From John Doyle of the Globe and Mail:
- CBC Television: From arts champion to glorified karaoke club
Fair question I’m asking here, I think. Not for the first time, I put it to you that the arts have essentially disappeared from Canadian television. And that CBC is reneging on its responsibility as a public broadcaster by failing to present the arts to us on TV. Read more.
I have to agree with this article and it’s quite depressing. Not only is it becoming harder to find quality scripted Canadian programs but arts related programming is even harder to find (reality show music competitions do not count in my book as either “arts” or “canadian content”). I’m limited by income and location, so most of my exposure to the arts comes fom the CBC and Bravo. Actually, even Bravo has gone the way of CBC as well, they used to tons of specials focusing on canadian artists, mucisians, photographers, dancers, indepedent filmmakers and authors. Now, I find their schedule is inundated with Law and Order and – good lord – Dancing with the Stars reruns!
That’s funny, Diana. I’ve been saying the same thing about the American Bravo for years. Back in the 80s, it would show all sorts of arts programming, foreign films, even the 15-hour German TV series Berlin Alexanderplatz.

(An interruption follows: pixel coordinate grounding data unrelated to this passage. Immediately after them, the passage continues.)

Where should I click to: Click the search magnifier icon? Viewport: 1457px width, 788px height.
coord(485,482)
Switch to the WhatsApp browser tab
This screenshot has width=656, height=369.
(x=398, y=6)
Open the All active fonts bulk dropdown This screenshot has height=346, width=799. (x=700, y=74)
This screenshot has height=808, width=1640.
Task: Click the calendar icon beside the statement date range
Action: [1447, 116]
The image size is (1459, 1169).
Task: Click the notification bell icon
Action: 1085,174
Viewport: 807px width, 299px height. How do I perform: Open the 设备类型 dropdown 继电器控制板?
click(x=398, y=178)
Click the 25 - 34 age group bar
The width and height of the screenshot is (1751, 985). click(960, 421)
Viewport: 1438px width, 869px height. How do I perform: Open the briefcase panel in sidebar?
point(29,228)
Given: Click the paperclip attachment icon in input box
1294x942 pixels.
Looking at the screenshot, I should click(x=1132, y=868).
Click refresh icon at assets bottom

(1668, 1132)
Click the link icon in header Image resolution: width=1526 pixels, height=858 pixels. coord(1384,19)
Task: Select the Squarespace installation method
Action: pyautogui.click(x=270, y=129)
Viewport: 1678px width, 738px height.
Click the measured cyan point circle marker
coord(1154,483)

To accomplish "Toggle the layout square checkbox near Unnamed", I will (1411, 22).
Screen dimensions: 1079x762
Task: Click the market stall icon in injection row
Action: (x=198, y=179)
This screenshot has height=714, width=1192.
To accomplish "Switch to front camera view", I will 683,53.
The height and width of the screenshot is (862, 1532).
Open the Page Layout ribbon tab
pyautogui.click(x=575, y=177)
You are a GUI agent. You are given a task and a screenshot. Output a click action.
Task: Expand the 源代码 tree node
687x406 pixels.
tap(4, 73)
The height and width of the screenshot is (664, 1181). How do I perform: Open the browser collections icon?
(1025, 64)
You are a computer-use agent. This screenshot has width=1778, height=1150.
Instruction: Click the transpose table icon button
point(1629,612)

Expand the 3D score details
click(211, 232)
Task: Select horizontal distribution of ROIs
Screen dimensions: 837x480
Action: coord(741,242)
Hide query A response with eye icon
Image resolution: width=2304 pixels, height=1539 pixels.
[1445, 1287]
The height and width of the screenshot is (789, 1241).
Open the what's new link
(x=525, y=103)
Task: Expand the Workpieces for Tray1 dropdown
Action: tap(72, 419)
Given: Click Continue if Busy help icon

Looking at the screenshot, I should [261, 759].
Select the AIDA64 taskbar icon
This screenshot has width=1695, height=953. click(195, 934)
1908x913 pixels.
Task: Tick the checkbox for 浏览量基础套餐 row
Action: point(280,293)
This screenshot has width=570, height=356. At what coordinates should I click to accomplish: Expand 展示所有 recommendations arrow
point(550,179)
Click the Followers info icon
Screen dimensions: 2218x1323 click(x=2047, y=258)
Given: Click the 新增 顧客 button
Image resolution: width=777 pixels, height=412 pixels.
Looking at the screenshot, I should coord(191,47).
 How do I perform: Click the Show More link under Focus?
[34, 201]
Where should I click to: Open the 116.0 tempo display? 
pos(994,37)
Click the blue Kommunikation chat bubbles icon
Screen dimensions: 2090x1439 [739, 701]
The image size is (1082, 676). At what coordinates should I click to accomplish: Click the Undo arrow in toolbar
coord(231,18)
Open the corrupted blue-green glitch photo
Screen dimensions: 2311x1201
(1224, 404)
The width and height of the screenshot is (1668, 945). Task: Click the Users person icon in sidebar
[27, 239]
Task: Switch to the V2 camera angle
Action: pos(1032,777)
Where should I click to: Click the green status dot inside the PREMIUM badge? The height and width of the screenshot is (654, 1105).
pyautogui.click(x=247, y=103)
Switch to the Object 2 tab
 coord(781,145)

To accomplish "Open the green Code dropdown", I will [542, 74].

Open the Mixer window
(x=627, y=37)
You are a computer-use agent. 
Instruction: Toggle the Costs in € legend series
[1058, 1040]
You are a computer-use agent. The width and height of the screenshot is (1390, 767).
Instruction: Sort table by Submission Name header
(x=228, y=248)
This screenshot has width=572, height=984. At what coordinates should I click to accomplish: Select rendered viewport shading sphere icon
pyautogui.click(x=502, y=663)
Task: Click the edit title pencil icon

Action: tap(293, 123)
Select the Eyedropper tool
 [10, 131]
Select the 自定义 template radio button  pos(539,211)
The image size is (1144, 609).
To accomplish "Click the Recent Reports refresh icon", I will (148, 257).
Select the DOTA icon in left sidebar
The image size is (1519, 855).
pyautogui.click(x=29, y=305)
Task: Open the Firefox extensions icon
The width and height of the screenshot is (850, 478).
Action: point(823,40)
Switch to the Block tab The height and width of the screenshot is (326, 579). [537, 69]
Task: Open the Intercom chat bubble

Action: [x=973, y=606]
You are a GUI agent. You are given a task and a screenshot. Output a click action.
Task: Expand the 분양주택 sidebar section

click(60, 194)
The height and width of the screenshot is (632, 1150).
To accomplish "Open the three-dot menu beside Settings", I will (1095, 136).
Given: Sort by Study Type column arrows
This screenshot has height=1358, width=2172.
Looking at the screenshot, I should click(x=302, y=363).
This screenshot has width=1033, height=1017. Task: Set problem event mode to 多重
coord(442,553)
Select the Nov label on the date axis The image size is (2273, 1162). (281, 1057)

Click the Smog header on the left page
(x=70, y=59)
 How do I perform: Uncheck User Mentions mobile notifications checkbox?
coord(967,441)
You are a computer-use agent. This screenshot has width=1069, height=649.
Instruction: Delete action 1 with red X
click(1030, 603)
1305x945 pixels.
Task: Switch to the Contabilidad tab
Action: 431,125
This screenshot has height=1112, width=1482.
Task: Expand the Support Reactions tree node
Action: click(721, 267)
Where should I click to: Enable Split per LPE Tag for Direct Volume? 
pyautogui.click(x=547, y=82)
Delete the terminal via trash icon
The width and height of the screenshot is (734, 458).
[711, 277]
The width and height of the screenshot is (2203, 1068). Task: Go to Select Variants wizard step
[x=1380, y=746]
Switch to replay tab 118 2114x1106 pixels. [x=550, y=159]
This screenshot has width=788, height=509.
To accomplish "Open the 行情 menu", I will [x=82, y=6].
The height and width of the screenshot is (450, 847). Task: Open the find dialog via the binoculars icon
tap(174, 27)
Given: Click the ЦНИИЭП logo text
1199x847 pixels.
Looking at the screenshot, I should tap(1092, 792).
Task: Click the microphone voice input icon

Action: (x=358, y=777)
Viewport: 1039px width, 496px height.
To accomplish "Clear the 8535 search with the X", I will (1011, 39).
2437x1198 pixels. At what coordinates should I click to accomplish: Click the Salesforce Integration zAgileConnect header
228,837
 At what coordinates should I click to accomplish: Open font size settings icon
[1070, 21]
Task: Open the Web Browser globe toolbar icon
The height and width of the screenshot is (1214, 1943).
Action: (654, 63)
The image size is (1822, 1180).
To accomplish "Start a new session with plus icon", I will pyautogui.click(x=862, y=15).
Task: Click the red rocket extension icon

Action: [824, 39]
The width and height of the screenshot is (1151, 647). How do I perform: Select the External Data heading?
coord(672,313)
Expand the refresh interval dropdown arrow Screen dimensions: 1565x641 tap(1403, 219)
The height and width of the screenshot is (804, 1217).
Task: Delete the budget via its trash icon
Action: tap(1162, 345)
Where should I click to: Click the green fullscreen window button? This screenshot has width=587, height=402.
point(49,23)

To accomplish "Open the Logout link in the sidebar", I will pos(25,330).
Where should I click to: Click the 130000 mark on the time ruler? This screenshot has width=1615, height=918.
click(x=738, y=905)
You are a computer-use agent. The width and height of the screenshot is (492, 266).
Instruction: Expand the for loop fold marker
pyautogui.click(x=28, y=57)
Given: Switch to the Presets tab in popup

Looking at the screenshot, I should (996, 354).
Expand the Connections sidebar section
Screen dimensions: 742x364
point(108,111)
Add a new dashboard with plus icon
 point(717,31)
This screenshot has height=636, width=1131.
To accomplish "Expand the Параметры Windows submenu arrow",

Even in the late 90s, it was airing things like famed British stage and screen writer Dennis Potter’s Karaoke and Cold Lazarus and Armistad Maupin’s Tales of the City.
In the last 10 years, its schedule has been full of reality series and other nonsense. I don’t think I’ve even watched it at all since they burned off the unaired episodes of the dropped by FOX series Keen Eddie.
It’s part of what some of us are calling the homogenization of cable. All the niche cable channels are losing their focus and shifting toward schedules of generic “product” in order to try and increase their market shares. Sticking to their respective niches just isn’t profitable enough.
Thankfully, PBS (our public broadcaster) is still sticking to their programming mission.